Investing.com - The pound dropped against the dollar on Thursday after the Bank of England made no changes to monetary policy, while upbeat U.S. weekly jobless claims numbers gave the U.S. currency an edge over sterling
In U.S. trading on Thursday, GBP/USD was down 0.75% at 1.5854, up from a session low of 1.5843 and off a high of 1.6002.
Cable was likely to find support at 1.5800, the low from Jan. 23, 2013, and resistance at 1.6023, Wednesday's high.
The pound softened after the Bank of England’s monetary policy committee voted to leave U.K. interest rates at their current record lows of 0.5%.
The MPC also made no changes to its asset purchase scheme.
The decision came a day after data revealed that the U.K. service sector expanded at the slowest rate in 17 months in October, adding to indications that the rate of the economic recovery is cooling.
While the Bank of England's decision to leave policy unchanged surprised few, lackluster indicators have many investors pushing back expectations as to when the Bank of England may begin hiking benchmark interest rates.
Meanwhile across the Atlantic, the dollar found support after the number of people who filed for unemployment assistance in the U.S. last week fell more than expected, fueling optimism over the strength of the labor market, official data showed on Thursday.
The U.S. Department of Labor reported earlier that the number of individuals filing for initial jobless benefits in the week ending Nov. 1 decreased by 10,000 to 278,000 from the previous week’s revised total of 288,000.
Analysts had expected jobless claims to fall by 3,000 to 285,000 last week.
The number of Americans applying for new jobless benefits held below 300,000 for the eighth consecutive week, a sign that recovery in the labor market may be gaining momentum.
Continuing jobless claims in the week ended Oct. 25 fell to 2.348 million from 2.387 million in the preceding week. Analysts had expected continuing claims to decline to 2.360 million.

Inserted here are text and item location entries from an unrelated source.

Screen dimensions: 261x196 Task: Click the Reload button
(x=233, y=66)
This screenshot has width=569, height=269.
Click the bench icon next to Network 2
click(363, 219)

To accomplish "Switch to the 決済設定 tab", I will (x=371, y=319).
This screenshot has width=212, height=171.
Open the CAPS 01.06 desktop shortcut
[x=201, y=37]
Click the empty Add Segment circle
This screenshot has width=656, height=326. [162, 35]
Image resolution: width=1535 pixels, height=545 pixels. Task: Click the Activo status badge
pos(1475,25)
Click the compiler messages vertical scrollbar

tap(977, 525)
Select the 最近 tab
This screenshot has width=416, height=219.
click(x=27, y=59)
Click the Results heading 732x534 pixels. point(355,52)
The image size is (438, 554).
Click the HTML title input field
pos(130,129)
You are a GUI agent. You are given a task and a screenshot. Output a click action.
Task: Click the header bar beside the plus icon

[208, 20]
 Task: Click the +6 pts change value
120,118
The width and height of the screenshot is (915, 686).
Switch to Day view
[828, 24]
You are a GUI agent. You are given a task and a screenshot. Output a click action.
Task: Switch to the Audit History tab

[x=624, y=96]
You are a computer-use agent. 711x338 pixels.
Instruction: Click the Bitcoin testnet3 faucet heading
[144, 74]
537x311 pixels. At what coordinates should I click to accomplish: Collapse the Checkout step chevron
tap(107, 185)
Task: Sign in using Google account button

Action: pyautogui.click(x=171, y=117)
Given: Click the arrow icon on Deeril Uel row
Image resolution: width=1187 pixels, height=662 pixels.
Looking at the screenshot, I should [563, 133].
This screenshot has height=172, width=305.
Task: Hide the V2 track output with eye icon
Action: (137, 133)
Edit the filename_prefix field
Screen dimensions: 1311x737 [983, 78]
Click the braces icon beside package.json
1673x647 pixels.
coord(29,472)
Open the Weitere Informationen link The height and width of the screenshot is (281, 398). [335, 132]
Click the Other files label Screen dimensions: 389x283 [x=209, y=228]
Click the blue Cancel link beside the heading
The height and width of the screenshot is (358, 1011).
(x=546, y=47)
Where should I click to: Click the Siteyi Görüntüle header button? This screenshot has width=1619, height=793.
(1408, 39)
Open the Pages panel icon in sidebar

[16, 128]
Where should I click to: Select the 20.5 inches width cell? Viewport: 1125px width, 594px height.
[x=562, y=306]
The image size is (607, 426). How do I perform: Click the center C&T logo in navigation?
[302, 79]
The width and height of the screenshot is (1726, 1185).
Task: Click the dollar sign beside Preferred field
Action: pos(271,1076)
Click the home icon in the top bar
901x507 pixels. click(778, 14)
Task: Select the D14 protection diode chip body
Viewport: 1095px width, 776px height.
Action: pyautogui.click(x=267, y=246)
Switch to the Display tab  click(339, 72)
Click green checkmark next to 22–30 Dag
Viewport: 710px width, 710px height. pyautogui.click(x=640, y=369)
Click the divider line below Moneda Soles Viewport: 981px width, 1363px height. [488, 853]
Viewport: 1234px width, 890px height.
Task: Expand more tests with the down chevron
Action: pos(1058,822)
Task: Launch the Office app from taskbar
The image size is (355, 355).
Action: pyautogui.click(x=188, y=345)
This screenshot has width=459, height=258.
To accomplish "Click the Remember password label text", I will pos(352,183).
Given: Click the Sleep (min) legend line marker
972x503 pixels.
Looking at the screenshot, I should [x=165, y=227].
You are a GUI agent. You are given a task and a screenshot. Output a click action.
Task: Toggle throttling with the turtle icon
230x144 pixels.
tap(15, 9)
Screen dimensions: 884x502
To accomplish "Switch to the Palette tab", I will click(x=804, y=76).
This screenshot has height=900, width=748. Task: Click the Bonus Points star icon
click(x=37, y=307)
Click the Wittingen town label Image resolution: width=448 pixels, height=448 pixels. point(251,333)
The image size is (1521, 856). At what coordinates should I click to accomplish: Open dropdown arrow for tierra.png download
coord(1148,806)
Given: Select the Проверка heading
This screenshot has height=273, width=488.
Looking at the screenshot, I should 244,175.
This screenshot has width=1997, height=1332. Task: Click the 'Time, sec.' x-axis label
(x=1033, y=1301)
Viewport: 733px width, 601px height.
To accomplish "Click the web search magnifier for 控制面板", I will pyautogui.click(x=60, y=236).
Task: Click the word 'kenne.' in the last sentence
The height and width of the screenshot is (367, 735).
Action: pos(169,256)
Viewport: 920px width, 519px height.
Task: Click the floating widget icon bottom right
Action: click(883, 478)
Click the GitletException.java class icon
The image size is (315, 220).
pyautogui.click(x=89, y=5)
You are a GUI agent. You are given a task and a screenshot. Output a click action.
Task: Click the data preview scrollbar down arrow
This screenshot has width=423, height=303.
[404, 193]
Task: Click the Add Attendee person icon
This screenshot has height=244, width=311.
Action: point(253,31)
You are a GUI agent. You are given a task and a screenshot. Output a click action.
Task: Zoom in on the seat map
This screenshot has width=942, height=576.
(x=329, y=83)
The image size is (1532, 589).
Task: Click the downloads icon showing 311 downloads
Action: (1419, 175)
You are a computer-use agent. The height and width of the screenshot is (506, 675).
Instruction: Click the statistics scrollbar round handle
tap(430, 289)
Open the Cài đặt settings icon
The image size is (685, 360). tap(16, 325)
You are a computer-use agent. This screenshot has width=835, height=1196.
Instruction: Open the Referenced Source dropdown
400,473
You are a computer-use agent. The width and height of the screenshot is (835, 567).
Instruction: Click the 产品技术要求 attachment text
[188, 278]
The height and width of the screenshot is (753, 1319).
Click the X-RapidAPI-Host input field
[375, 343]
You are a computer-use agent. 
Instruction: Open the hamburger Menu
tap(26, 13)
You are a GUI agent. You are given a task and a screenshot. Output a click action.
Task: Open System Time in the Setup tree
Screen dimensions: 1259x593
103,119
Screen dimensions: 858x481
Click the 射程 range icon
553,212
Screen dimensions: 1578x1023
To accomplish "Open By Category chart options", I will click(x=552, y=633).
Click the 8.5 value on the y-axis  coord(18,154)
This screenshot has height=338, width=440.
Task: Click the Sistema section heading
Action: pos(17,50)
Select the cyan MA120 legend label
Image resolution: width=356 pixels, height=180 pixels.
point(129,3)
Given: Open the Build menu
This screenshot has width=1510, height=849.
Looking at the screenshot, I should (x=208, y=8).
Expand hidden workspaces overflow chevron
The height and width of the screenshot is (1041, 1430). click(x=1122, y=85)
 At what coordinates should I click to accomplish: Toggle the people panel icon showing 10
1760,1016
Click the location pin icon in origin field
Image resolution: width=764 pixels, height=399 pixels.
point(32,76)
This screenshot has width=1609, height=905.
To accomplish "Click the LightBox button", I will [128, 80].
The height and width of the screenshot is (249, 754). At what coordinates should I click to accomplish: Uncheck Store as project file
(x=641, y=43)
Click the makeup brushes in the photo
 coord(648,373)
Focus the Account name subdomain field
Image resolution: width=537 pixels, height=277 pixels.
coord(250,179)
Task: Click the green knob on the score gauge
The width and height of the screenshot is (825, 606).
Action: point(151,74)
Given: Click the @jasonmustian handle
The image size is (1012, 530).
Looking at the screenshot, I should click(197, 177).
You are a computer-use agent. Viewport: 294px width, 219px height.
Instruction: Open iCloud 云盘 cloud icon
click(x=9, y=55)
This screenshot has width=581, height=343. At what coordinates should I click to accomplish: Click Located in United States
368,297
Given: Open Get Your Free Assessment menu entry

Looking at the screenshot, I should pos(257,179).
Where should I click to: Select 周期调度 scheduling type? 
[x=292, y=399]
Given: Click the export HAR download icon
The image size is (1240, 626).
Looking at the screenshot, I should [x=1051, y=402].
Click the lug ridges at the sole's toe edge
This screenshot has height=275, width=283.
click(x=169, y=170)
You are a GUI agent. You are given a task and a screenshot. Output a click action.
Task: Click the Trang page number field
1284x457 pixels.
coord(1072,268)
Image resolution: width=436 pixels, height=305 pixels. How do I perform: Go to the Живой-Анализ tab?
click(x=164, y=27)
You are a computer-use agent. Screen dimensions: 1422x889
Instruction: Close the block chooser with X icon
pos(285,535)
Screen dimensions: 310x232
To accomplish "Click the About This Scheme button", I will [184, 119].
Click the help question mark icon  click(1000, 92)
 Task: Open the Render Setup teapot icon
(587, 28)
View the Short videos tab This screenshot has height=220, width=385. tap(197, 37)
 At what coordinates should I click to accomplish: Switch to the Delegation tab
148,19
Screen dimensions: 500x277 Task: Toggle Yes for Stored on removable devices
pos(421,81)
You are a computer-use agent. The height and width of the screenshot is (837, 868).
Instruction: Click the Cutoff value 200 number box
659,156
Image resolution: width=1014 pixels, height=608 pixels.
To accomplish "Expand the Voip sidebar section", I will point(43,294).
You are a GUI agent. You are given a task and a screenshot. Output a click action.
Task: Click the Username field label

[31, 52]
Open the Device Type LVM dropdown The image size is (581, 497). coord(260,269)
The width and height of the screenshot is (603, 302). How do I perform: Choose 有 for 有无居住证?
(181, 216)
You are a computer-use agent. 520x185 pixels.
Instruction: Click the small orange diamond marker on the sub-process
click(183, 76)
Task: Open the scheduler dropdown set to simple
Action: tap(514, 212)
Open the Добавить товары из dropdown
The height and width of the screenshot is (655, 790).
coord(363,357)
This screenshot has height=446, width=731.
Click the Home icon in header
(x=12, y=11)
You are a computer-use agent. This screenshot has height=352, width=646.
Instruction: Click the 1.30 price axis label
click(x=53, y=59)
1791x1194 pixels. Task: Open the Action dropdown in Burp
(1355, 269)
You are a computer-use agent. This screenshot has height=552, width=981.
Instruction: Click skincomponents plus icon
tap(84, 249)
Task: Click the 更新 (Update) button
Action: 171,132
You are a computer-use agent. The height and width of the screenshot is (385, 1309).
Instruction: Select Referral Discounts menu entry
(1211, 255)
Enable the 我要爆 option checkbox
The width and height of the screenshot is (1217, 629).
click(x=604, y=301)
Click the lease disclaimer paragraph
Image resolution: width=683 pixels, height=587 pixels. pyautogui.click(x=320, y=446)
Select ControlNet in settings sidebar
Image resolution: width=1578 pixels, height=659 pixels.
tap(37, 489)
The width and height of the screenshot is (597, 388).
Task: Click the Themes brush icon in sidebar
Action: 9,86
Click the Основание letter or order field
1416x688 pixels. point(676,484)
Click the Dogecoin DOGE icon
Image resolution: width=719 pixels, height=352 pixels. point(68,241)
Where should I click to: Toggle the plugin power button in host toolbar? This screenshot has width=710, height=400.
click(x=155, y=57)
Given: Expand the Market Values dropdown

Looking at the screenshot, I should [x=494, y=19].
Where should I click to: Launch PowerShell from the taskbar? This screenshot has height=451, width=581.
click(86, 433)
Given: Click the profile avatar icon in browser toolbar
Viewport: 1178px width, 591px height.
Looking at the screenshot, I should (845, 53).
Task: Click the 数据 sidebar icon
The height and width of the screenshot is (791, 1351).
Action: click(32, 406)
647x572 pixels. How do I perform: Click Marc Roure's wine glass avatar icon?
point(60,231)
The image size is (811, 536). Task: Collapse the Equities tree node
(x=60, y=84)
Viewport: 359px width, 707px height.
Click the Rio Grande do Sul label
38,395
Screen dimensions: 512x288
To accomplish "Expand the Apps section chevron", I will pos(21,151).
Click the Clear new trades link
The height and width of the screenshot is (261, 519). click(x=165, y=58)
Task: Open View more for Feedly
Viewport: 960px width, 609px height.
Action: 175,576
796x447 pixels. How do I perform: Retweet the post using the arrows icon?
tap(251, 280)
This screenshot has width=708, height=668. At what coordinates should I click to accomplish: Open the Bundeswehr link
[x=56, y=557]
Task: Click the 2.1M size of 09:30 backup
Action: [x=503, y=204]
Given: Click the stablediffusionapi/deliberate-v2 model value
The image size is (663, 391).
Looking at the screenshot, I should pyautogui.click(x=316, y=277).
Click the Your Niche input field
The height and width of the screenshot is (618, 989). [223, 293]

The four-week moving average came to 279,000, a decline of 2,250 from the previous week’s total of 281,250. The monthly average is seen as a more accurate gauge of labor trends because it reduces volatility in the week-to-week data.
Elsewhere, sterling was down against the euro, with EUR/GBP up 0.15% at 0.7826, and down against the yen, with GBP/JPY down 0.57% at 182.13.
On Friday, expect the pair to move on the U.S. October jobs report.